Mit der vom LSG zugelassenen Revision rügt die BA die Verletzung des § 119 Abs. 1 Satz 1 Nr. 1 Arbeitsförderungsgesetz (AFG). Mit einer formaljuristischen Betrachtungsweise verkenne das LSG die ausschlaggebenden Gesamtumstände der Beendigung des Beschäftigungsverhältnisses. Zwar könne das bloße Schweigen des Arbeitnehmers auf eine Arbeitgeberkündigung nicht zur Annahme eines Aufhebungsvertrags führen.

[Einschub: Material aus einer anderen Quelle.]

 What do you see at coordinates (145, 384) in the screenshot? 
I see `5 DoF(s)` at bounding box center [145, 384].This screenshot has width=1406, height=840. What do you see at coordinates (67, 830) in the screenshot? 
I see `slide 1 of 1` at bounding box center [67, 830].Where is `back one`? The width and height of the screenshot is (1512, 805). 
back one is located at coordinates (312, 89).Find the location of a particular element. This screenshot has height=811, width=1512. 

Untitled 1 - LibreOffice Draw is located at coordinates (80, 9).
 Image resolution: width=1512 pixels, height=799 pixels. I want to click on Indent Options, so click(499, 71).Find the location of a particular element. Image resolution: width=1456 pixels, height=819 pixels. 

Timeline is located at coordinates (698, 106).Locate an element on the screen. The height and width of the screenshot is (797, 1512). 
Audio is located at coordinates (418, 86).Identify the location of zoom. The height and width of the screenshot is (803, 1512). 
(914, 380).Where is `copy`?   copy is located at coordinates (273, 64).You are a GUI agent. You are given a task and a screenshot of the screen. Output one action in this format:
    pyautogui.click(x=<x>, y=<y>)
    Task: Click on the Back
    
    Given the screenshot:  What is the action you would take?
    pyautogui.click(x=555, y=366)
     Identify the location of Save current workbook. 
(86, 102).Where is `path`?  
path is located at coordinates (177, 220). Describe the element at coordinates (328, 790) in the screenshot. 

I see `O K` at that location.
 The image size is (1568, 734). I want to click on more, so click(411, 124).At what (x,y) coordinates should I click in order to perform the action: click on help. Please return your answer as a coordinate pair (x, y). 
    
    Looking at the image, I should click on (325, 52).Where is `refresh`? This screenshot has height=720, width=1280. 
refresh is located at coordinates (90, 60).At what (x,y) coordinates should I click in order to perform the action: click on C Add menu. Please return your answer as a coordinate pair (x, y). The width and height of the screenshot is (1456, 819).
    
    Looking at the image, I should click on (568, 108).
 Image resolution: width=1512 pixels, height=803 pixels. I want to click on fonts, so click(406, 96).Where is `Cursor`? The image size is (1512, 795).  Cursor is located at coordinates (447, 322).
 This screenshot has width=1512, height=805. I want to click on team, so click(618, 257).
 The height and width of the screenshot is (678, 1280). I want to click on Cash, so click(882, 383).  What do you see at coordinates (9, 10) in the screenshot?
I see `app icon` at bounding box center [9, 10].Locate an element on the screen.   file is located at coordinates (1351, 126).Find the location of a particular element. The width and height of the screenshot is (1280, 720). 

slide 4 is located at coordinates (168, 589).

Entscheidend sei hier jedoch, daß zur Abwehr der Sperrzeitfolge die Kündigung von den Regelungen über die Modalitäten der Entlassung formal getrennt worden sei. Zwischen den Beteiligten habe Einigkeit darüber bestanden, daß der Arbeitnehmer im Hinblick auf die zu gewährenden finanziellen Hilfen des Arbeitgebers sich der Kündigung nicht widersetze. Durch die arbeitgeberseitigen Kündigungen einerseits und die Regelungen über finanzielle Unterstützungsleistungen für die ausgeschiedenen Arbeitnehmer andererseits werde in der Gesamtschau genau das geregelt, was zuvor Gegenstand von Aufhebungsverträgen gewesen sei. Demgegenüber wirke die rechtliche Würdigung des LSG konstruiert und lebensfremd. Im übrigen sei die Einlassung des Klägers, er sei von einer ordnungsgemäßen Kündigung ausgegangen, nicht glaubhaft. Nach der intensiven Überzeugungsarbeit des Arbeitgebers in Einzelgesprächen und in großzügigen finanziellen Unterstützungen habe ihm klar sein müssen, daß der Arbeitgeber sich von seinen Vertragspflichten und dem Risiko einer Kündigungsschutzklage habe "freikaufen" wollen. Gegenüber den vom LSG angeführten Vorschriften zur Wahrung von Interessen der Versichertengemeinschaft sei auf die Eigenständigkeit des Sperrzeittatbestandes hinzuweisen. Aus der Rechtsprechung des BSG ergebe sich, daß die hier gegebenen manipulativen Umstände der Beendigung des Arbeitsverhältnisses bei der Auslegung des Tatbestandsmerkmals der Lösung des Arbeitsverhältnisses in § 119 Abs. 1 Satz 1 Nr. 1 1. Alternative AFG zu berücksichtigen seien.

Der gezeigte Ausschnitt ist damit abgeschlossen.